Iyaaa..bertahun tahun selama menjadi istrinya aku menyaksikan
sendiri dia tidak pernah meninggalkan shalat malamnya. Dan menjadi
rutinitasnya untuk bangun jam 3 atau setengah 3 malam. Kemudian dia akan mandi, sedingin apapun
udara dia tetap akan mandi.
Membuat kopi, kemudian shalat tahajud.
Setelah shalat dia akan duduk di teras minum kopi sambil menunggu waktu
subuh. Begitu terus kebiasaannya, baik saat di Magelang atau di Nganjuk.
Dan kalau dia sedang ada acara hingga jam 1 atau jam 2 malam. Biasanya dia akan
menunda tidurnya, melekan menunggu jam 3 untuk shalat malam kemudian
shalat subuh baru setelah itu tidur sampai jam 7 pagi.
Kebiasaan bangun malam serta shalat tahajud yang istrimu ini belum bisa mengikuti sebaik dirimu...
Dan hari itu dini hari di Nganjuk...
Seperti biasa dia lakukan rutinitasnya bangun sekitar jam setengah 3 malam. Sudah mandi, sudah berwudhu untuk shalat. Sesaat setelah itu dengan tiba tiba dia jatuh tak sadarkan diri dan Allah langsung mengambil dirinya...

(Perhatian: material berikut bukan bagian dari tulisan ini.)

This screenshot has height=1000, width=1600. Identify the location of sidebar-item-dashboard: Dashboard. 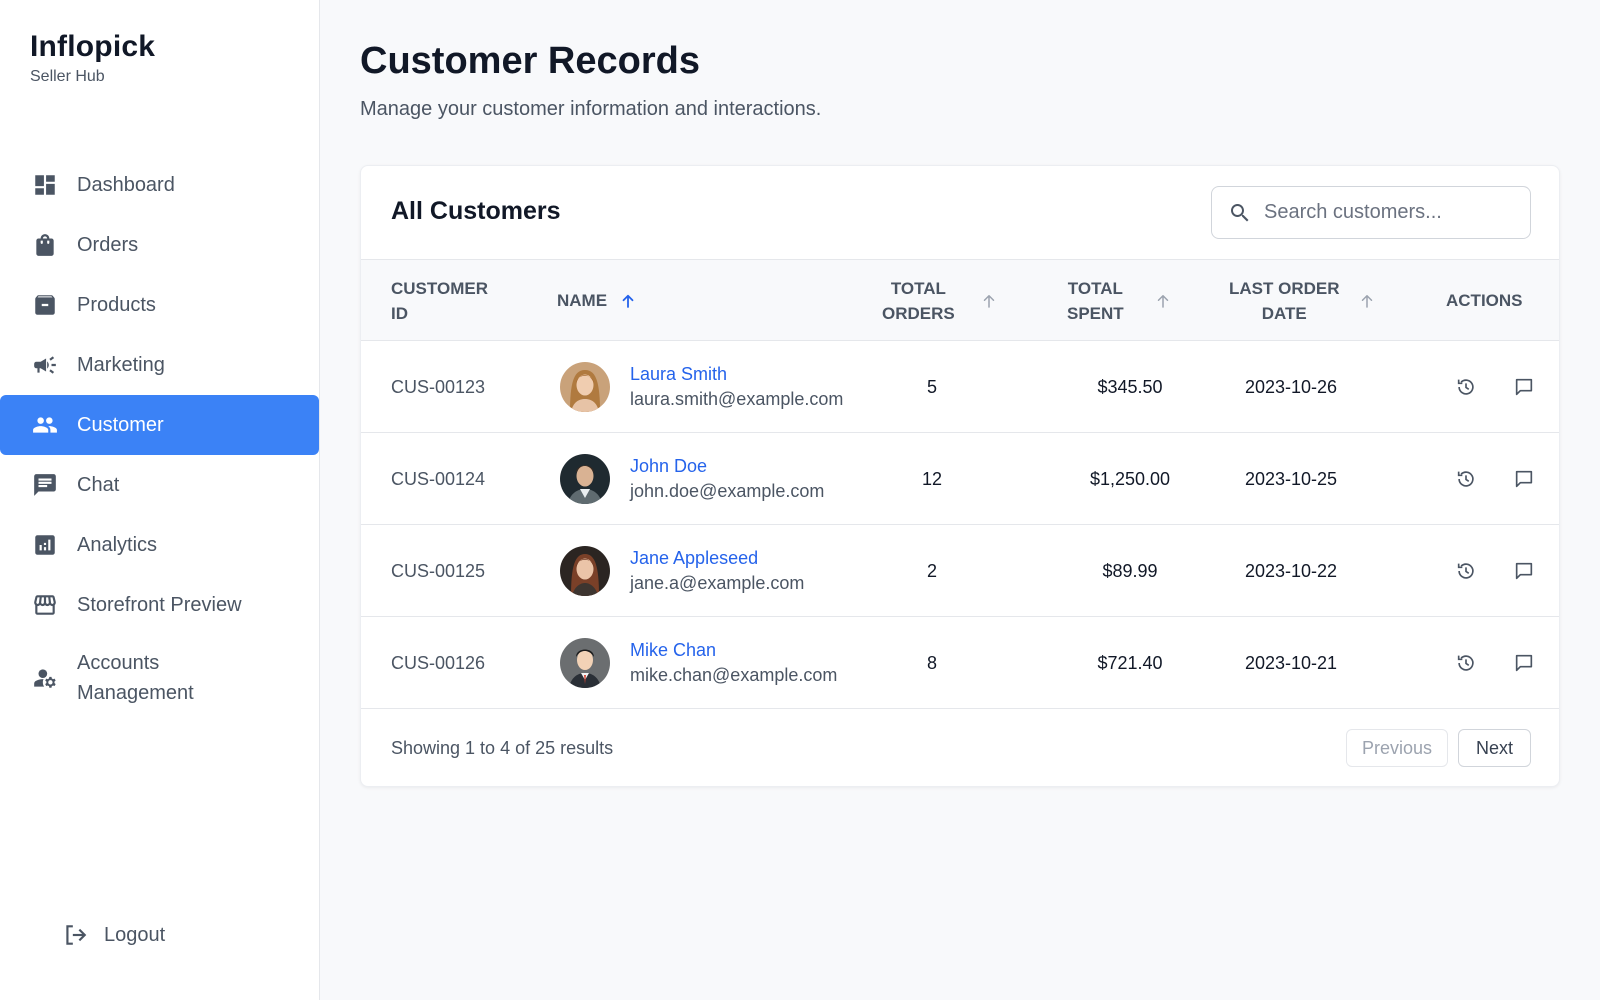
(160, 185).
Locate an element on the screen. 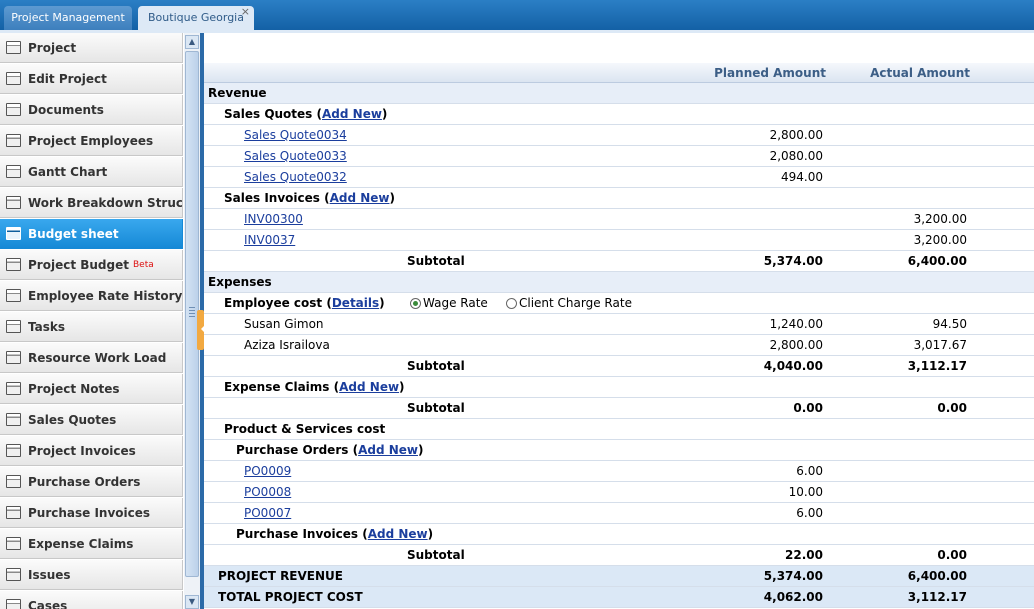  sidebar-item-label: Budget sheet is located at coordinates (74, 234).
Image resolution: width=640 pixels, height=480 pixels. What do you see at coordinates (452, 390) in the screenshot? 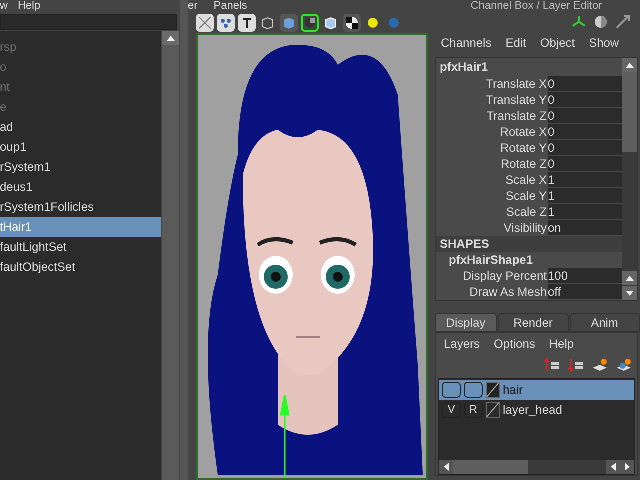
I see `visibility-toggle` at bounding box center [452, 390].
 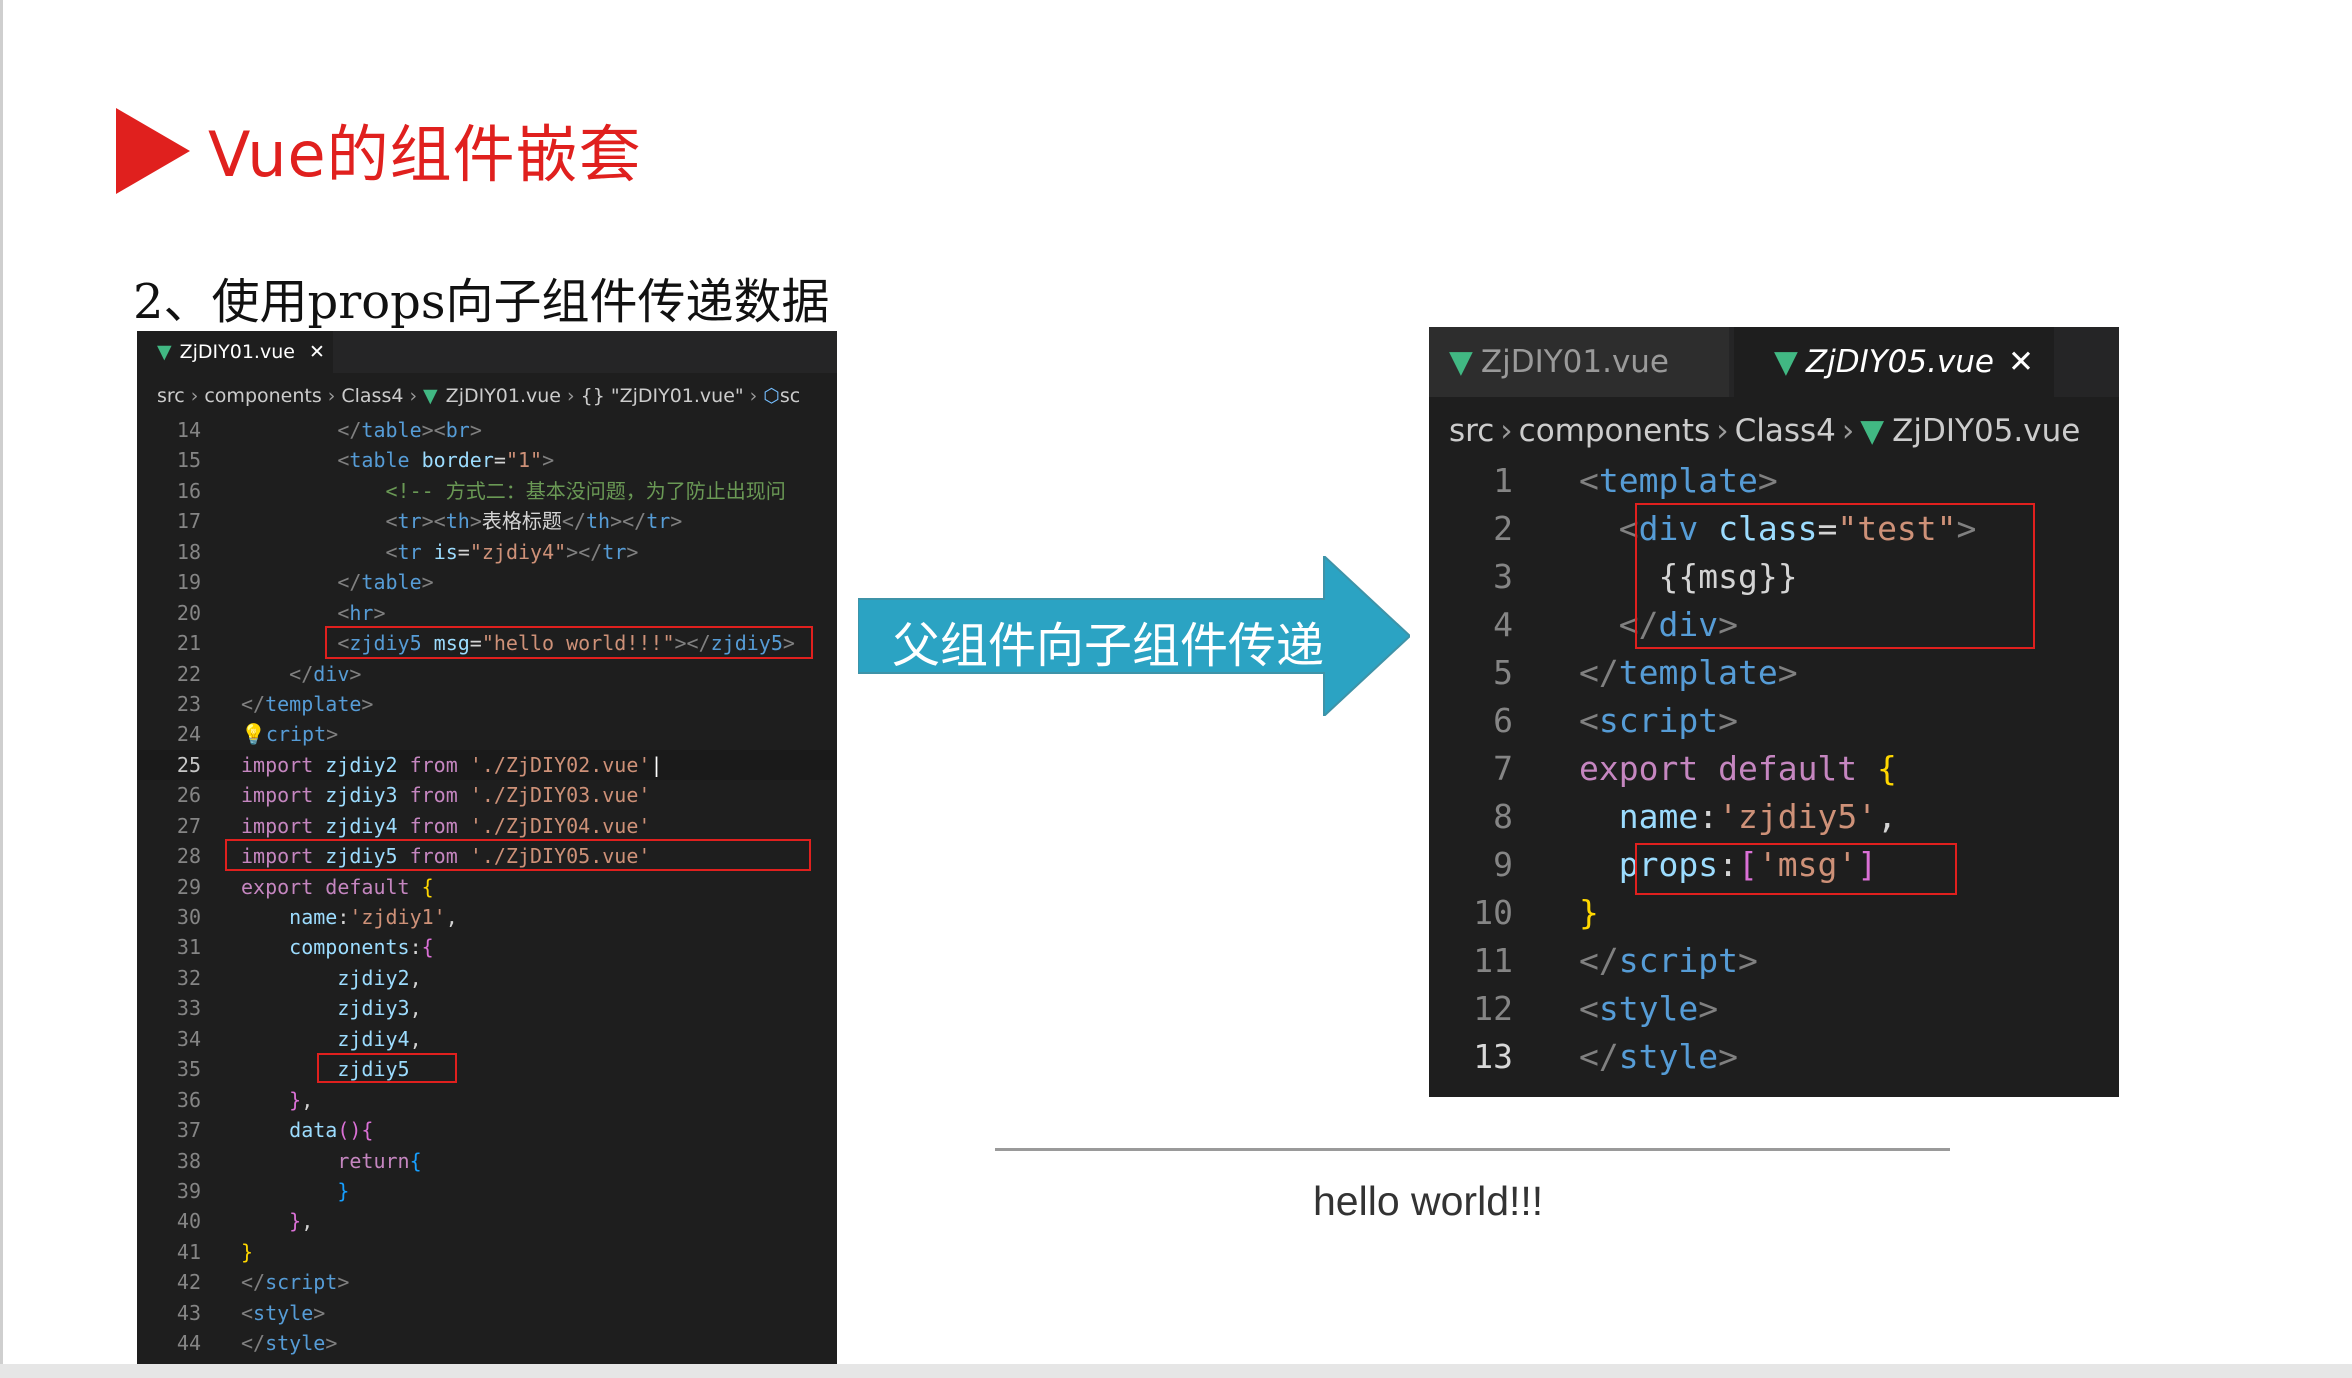 I want to click on title-triangle-icon, so click(x=153, y=151).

Begitu mendadak kejadian itu yang bahkan tanpa didahului sakit atau apapun.
Mungkin
inilah yg membuatku sedikit teramat lega. Inshaallah Husnul Khotimah njenengan Mas. Pergimu disaat akan melaksanakan ibadah bahkan tubuhmu sudah suci dengan air wudhu.
Bukan seperti yang orang orang
itu katakan, mereka yang membencimu yang mengatakan hal buruk tentang kepergianmu.
Terlepas dari semua kekurangan kekuranganmu yang mungkin kadang belum bisa aku
terima. Aku bersaksi Mas njenengan SUAMI yang BAIK, begitu sabar
MasyaAllah.
Sangat sangat sabar dengan segala polah istrimu ini.
Selalu memaafkan apapun kesalahan yang istrimu ini lakukan. Yang tidak pernah menuntut banyak hal dari istrimu.
Yang sering bilang kalau njenengan bahagia bersamaku, ingin bersamaku menua denganku meskipun teramat sering aku menyakiti hatimu.
Maaf....maaf..maaf Mas....maafkan istrimu
Semoga saat meninggalmu njenengan sudah ridho denganku, sudah memaafkan segala kesalahanku.